18 KiB
Sigma Tools
This folder contains libraries and the following command line tools:
- sigmac: converter between Sigma rules and SIEM queries
- merge_sigma: Merge Sigma collections into simple Sigma rules.
- sigma2misp: Import Sigma rules to MISP events.
Sigmac
The Sigmac is one of the most important files, as this is what sets the correct fields that your backend/database will use after being translated from the (original) log source's field names. Please read below to understand how a SIGMAC is constructed. Additionally, see Choosing the Right Sigmac for an idea of which file and command line options (if applicable) that will best suite your environment.
Configuration File
The configuration file contains mappings for the target environments:
- between generic Sigma field names and those used in the target environment
- between log source identifiers from Sigma and...
- ...index names from target
- ...conditions that should be added to generated expression (e.g. EventLog: Microsoft-Windows-Sysmon) with AND.
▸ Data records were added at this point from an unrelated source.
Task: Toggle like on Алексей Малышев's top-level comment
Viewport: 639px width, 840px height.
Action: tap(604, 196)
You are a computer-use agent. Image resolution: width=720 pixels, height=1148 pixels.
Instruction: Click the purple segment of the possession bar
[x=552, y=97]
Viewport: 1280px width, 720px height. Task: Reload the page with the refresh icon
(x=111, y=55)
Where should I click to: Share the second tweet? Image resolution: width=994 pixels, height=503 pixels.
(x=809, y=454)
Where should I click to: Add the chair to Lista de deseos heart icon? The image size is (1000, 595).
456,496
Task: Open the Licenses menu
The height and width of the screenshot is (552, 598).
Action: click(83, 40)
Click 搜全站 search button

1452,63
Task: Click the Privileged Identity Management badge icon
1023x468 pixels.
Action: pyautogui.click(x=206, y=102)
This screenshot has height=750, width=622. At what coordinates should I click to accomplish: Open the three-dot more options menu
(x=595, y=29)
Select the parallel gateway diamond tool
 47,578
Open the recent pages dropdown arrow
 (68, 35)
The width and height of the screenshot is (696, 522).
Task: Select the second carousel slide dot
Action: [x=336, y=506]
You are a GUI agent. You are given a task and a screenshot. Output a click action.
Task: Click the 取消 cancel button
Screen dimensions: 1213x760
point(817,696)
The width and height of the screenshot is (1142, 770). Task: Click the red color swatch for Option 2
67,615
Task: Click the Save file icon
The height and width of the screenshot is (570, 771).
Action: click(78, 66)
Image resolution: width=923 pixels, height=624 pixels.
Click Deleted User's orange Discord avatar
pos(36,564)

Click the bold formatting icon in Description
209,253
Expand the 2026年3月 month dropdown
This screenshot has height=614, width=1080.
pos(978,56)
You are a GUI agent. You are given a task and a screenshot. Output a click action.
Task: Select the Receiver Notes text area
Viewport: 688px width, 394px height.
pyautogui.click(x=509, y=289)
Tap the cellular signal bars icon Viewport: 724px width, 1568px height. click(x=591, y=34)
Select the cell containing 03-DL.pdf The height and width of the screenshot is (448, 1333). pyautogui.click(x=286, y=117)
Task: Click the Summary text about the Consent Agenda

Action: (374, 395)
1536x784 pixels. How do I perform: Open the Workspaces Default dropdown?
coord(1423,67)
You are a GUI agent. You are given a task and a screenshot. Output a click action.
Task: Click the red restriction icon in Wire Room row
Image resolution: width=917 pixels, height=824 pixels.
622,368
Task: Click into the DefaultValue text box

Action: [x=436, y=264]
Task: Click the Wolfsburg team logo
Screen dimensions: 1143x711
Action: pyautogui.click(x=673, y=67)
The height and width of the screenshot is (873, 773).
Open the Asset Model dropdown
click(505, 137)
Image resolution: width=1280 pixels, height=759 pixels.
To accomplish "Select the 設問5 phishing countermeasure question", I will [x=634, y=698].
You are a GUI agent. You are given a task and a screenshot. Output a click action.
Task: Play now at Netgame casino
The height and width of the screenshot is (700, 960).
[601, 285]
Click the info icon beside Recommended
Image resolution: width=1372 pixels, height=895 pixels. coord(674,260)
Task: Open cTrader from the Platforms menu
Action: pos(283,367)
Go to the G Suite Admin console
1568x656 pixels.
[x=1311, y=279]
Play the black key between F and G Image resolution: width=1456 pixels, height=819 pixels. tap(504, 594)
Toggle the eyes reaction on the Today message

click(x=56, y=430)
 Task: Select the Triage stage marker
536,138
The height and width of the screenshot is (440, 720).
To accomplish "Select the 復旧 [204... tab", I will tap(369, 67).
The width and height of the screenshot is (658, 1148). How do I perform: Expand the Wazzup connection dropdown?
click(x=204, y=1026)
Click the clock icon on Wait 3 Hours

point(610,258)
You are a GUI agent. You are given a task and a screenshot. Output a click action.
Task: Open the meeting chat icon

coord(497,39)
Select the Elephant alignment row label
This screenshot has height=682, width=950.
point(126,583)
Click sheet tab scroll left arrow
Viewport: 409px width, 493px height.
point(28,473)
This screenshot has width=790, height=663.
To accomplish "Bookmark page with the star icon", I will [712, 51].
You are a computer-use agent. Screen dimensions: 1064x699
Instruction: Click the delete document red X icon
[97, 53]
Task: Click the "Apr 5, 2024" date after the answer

- between placeholders in sigma rules and lists that describe their values in the target environment
The mappings are configured in a YAML file with the following format:
title: short description of configuration
order: numeric value
backends:
- backend_1
- backend_2
- ...
fieldmappings:
sigma_fieldname_1: target_fieldname # Simple mapping
sigma_fieldname_2: # Multiple mappings
- target_fieldname_1
- target_fieldname_2
sigma_fieldname_3: # Conditional mapping
field1=value1:
field2=value2:
- target_fieldname_1
- target_fieldname_2
logsources:
sigma_logsource:
category: ...
product: ...
service: ...
index:
- target_indexname1
- target_indexname2
conditions:
field1: value1
field2: value2
logsourcemerging: and/or
defaultindex: indexname
placeholders:
name1:
- value1
- value2
name2: value
Metadata
A configuration should contain the following attributes:
- title: Short description of configuration shown in list printed by converter on request.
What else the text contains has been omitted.